Segment Start: Dataset

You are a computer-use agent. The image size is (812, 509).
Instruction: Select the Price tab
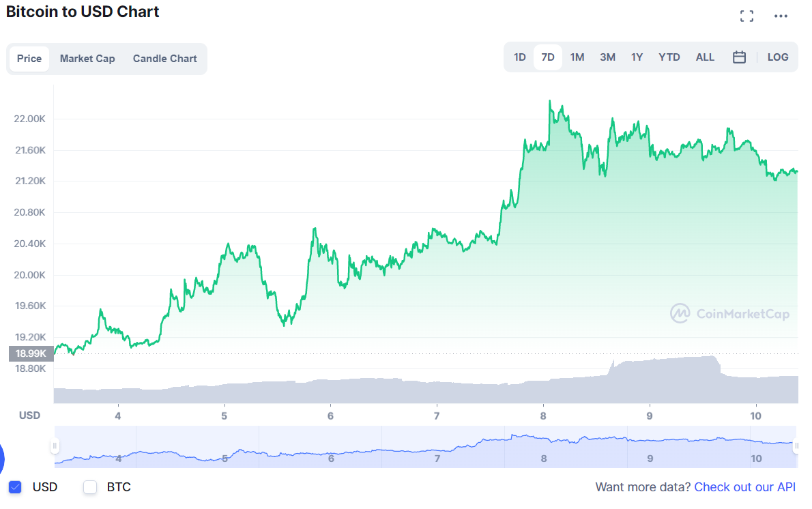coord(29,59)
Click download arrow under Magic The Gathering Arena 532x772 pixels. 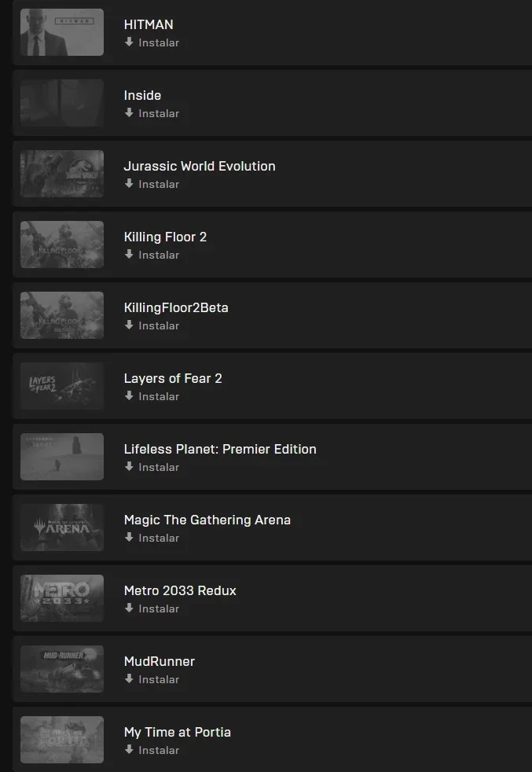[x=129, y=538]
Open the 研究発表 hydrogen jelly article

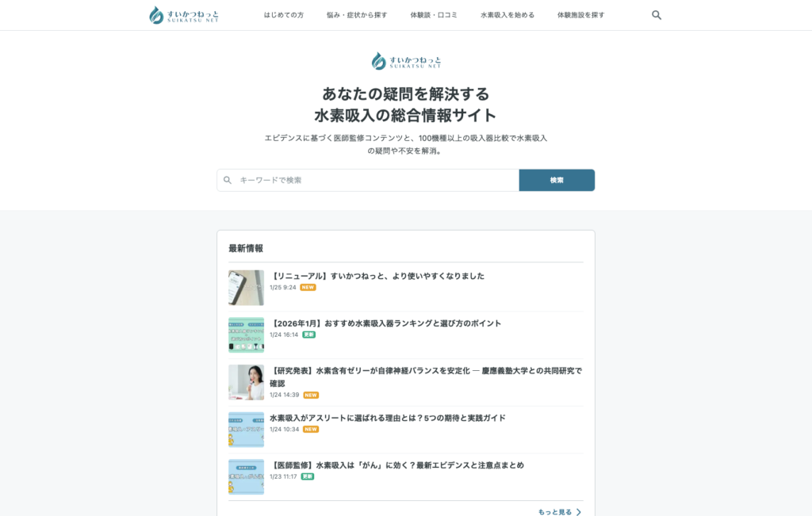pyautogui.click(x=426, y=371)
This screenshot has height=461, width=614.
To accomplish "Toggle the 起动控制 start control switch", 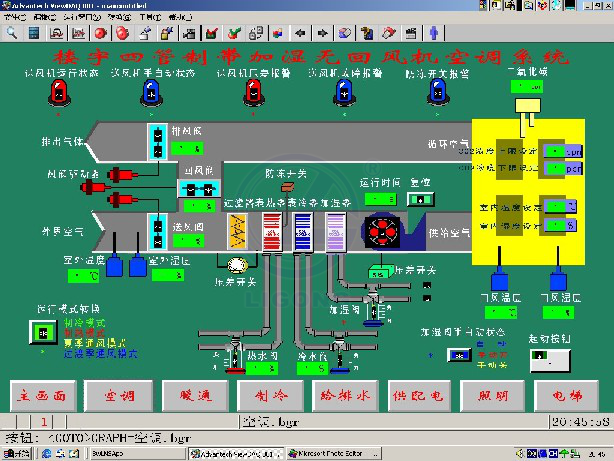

Segment End: Dataset

Problem
Only the lines from the one containing "Open the 研究発表 hydrogen jelly article" through the last line of the entries above should be copied, exactly as they are and without the pictures.

Answer to the problem
Open the 研究発表 hydrogen jelly article

pyautogui.click(x=426, y=371)
This screenshot has height=461, width=614.
To accomplish "Toggle the 起动控制 start control switch", 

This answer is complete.